5:22 If you want to get something in row 2, cell 3
5:28 and where everything's off by zero
5:29 so you would say one, two like that.
5:32 That's how you get it.
5:33 So it's really easy to get over there to those items.
5:36 I think this data structure of a list containing
5:40 a list of rows where each row is a list of cells
5:44 I think that that's what we're going to go with, okay?
5:46 So we're going to comma that out again for a minute.
5:50 Leave this here for a sec.
5:53 Let's go ahead and fill this out.
5:54 Now, what we need is we need the board to start out empty.
5:59 So there's a couple of things we could do.
6:00 Remember none is the programming way of saying empty.
6:04 What we'll do is we're going to say there's a board
6:07 it has three rows like this
6:10 but we got to put three things in here as well.
6:13 Now I could just do this.
6:14 This would be totally good.
6:16 Like this and do like that.
6:19 When we print out the board, I'll have to see.
6:22 It'll show up none, none, none unless we do something
6:24 to replace none with a different character.
6:27 I think actually, I'm going to go with this.

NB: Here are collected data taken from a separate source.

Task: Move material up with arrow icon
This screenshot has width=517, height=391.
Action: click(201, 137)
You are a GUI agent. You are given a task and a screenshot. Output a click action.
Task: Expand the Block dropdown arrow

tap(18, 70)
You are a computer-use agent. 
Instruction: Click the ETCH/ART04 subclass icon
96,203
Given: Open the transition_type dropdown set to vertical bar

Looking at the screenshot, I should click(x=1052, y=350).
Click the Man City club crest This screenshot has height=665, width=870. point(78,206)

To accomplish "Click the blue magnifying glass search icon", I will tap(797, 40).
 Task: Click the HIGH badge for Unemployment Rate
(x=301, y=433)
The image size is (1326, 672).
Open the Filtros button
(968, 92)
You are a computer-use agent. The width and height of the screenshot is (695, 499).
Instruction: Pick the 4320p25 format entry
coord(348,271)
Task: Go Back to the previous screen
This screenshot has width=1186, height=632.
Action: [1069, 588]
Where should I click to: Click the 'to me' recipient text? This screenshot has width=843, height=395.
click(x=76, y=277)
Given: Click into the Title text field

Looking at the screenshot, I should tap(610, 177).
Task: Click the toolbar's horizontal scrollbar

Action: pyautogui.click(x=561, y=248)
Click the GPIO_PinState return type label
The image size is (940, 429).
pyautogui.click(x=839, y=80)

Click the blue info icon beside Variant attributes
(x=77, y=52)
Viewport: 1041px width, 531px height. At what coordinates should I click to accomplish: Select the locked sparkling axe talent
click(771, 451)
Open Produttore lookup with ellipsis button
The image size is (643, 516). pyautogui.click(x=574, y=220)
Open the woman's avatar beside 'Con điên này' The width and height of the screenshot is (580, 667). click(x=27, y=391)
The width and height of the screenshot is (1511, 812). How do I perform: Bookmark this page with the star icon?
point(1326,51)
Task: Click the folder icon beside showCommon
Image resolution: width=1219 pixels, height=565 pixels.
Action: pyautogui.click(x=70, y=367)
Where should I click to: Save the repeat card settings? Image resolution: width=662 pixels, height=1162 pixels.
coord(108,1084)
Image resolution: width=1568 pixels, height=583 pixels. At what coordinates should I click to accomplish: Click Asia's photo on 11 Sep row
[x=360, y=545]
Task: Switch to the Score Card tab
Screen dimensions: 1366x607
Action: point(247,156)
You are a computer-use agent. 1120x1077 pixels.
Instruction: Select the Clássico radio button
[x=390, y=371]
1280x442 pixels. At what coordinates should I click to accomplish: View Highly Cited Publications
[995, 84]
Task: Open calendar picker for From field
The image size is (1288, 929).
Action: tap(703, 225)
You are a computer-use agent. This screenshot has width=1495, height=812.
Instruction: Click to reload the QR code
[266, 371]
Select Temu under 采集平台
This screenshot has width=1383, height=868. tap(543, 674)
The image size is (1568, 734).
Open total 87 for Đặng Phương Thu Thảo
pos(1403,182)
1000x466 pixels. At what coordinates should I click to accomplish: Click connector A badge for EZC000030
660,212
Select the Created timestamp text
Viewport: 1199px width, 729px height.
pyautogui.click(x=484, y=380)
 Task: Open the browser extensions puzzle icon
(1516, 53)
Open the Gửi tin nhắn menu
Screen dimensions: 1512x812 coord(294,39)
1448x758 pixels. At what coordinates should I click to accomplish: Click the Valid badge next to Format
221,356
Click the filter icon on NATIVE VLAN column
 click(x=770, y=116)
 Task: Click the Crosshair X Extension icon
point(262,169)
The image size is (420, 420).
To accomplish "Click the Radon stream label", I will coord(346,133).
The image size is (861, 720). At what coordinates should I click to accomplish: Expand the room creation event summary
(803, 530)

6:29 We're going to have a little function that'll say
6:30 show the board or some idea of showing the board
6:32 and it's just going to say is there going to be an X?
6:36 Is there going to be an O?
6:38 Or if it's none, we'll just put something like
6:41 a little underscore so that there's spaces
6:43 a little character.
6:44 But it needs to start out with no plays
6:45 so this is what we're going to use for our board.
6:48 I'm going to put like, this is NVA.
6:50 Board is a list of rows.
6:54 Rows are a list of cells.
6:57 This is a data structure I'm going to start from
6:59 and you're going to see over and over again.
7:01 It makes it really easy to play Tic Tac Toe
7:03 once we know how to record the entries for each player.